Tourisme, restauration

Corent, un site archéologique à la recherche de mécènes

Corent, un site archéologique à la recherche de mécènes

Cet été encore, les fouilles réalisées sur le site archéologique du plateau de Corent auront fait la Une de nombreux medias, une notoriété justifiée par l’ampleur et la richesse du site auquel les chercheurs de toute l’Europe et des Etats Unis s’intéressent.
Mais si l’on parle de découvertes majeures à Corent, comment et avec quels moyens la valorisation du site peut-elle contribuer à porter l’identité d’un territoire et la vulgarisation scientifique d’une civilisation que l’on commence à mieux connaître : les Gaulois ?
Matthieu Poux, l’archéologue en charge depuis près de 15 ans de ce site, a fait le point pour le Journal de l’éco


 Autour du sanctuaire, une ville gauloise

Il ne se passe pas un jour sans que des visiteurs n’empruntent la route étroite qui conduit au plateau de Corent pour voir la ville gauloise se dessiner année après année. Guidés par la signalétique mise en place par le Conseil général du Puy-de-Dôme pour indiquer l’accès au sanctuaire, ils découvrent un vaste champ de fouilles qu’ils s’empressent de parcourir avant que les cultures ne les recouvrent à nouveau.

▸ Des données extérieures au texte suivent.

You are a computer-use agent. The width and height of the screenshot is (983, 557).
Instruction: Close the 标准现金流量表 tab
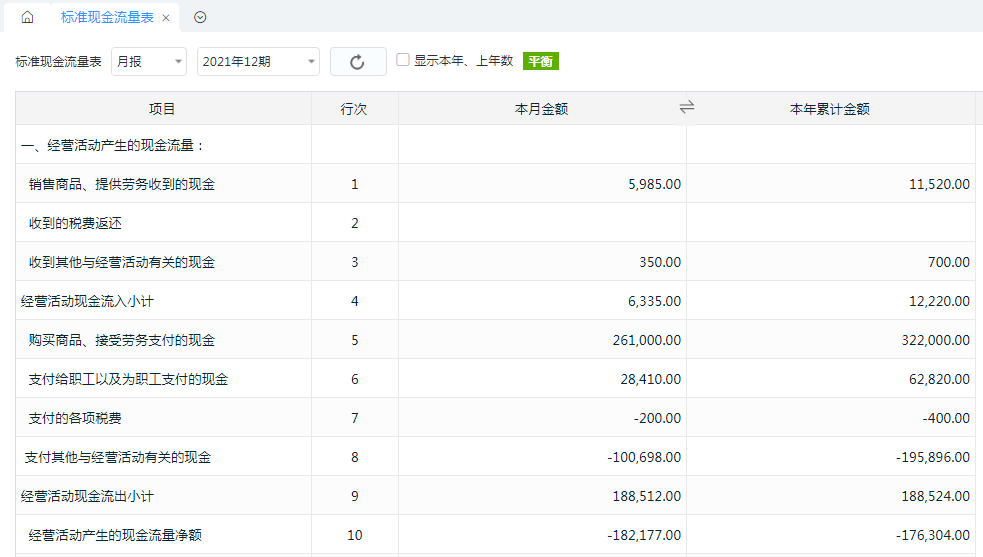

Car là est bien le problème de Corent. Le site n’est pas classé ni même inscrit et les labours le ruinent un peu plus chaque année. C’est une véritable course contre la montre que livrent Matthieu Poux et son équipe d’étudiants en archéologie : fouiller avant qu’il ne soit trop tard, relever les tracés des bâtiments et documenter le mobilier avant que les travaux agricoles n’effacent les témoignages d’un peuplement gaulois dont la présence est inscrite partout dans le sol.

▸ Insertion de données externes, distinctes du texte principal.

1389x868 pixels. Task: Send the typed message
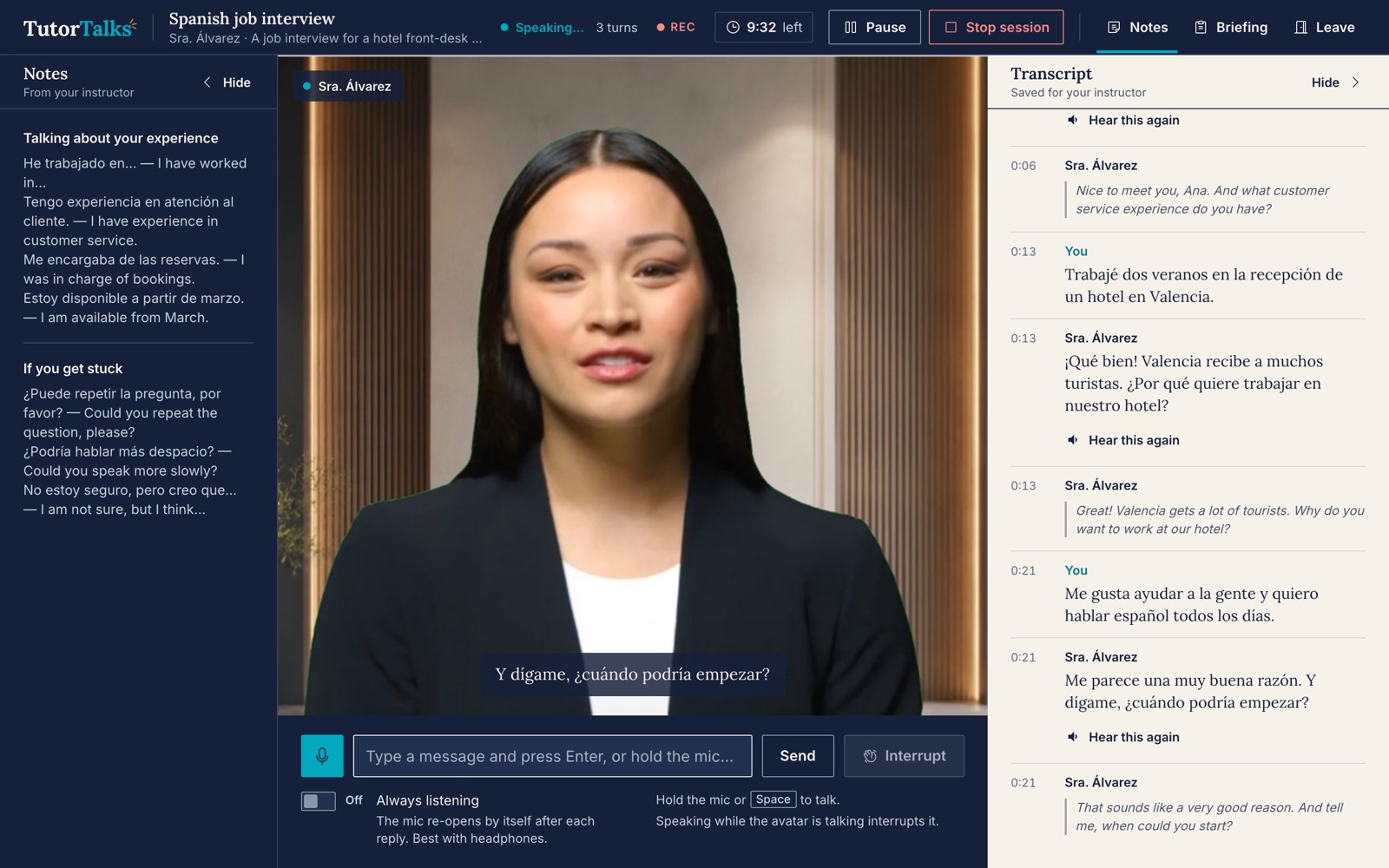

Après le sanctuaire mis à jour en 2005 et mis en valeur depuis par le Conseil général qui en a restitué les contours et les différents enclos et bâtiments, la découverte d’un théâtre romain en 2011 et laissé à l’abandon depuis suscite bien des inquiétudes. Il s’agit là d’une découverte exceptionnelle que la communauté scientifique a aussitôt relayé : ce théâtre romain du 2e siècle avant notre ère est le plus ancien connu à ce jour en gaule.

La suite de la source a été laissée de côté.